Что нужно сделать:
a) Где, согласно отрывку о культе Диониса, показывают гроб Диониса?
b) Назовите всех богов, чьи гробы, по словам отрывка, показывают в разных местах.

74952.fb2
«Дионисийские восторги взрастили в человеческой душе две мировые идеи: идею чуда и идею тайны. Все обращалось в чудо перед взором оргиаста, и все обещало ему чудо. Все было маской и загадкой, и каждая сорванная маска обличала новую загадку…»
Дионис — многоликий, вечно умирающий и вечно рождающийся бог, — был для греческого мифа логически необходимой и неизбежной фигурой. В упоминавшейся уже книге В.Иванова «Дионис и прадионисийство» с великой тщательностью прослеживается история включения прадионисийских (до-дионисийских по времени, и все же дионисических по духу своему) культов, а также учения орфиков о жизни и смерти в позднейшем культе Диониса. Этот культ был необходим, потому что эллинская религия содержала внутри себя два разрывающих ее противоречия. Первое заключалось в том, что боги — нетленные и неизменные сущности, вечно блаженные и чуждые страданию — в мифах оказывались ввергнутыми в страсти, безумие и даже смерть. У Каллимаха:
Умирают титаны и нимфы, показывают гроб Афродиты на Кипре, гроб Ареса во Фракии, гроб Диониса в Дельфах, Гермеса в Ливийском Гермополисе…[23, c. 307]
Второе противоречие, не менее жестокое и разрушительное, состояло в том, что Зевс сумел свергнуть своего отца Кроноса, как Кронос в свое время сверг Урана, а это значит, что может найтись Бог, способный сокрушить и его. Власть Зевса не вечна, о чем с такой страстью говорит эсхиловский Прометей. («Прикованный Прометей.») Что это означает для всей религии, понятно: либо она — чистое суеверие, либо ее боги — не абсолютные сущности.

Фрагмент данных:
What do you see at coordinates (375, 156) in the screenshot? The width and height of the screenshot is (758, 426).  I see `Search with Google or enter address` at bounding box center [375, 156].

Ответы:
a) В Дельфах.

b) Афродита, Арес, Дионис, Гермес.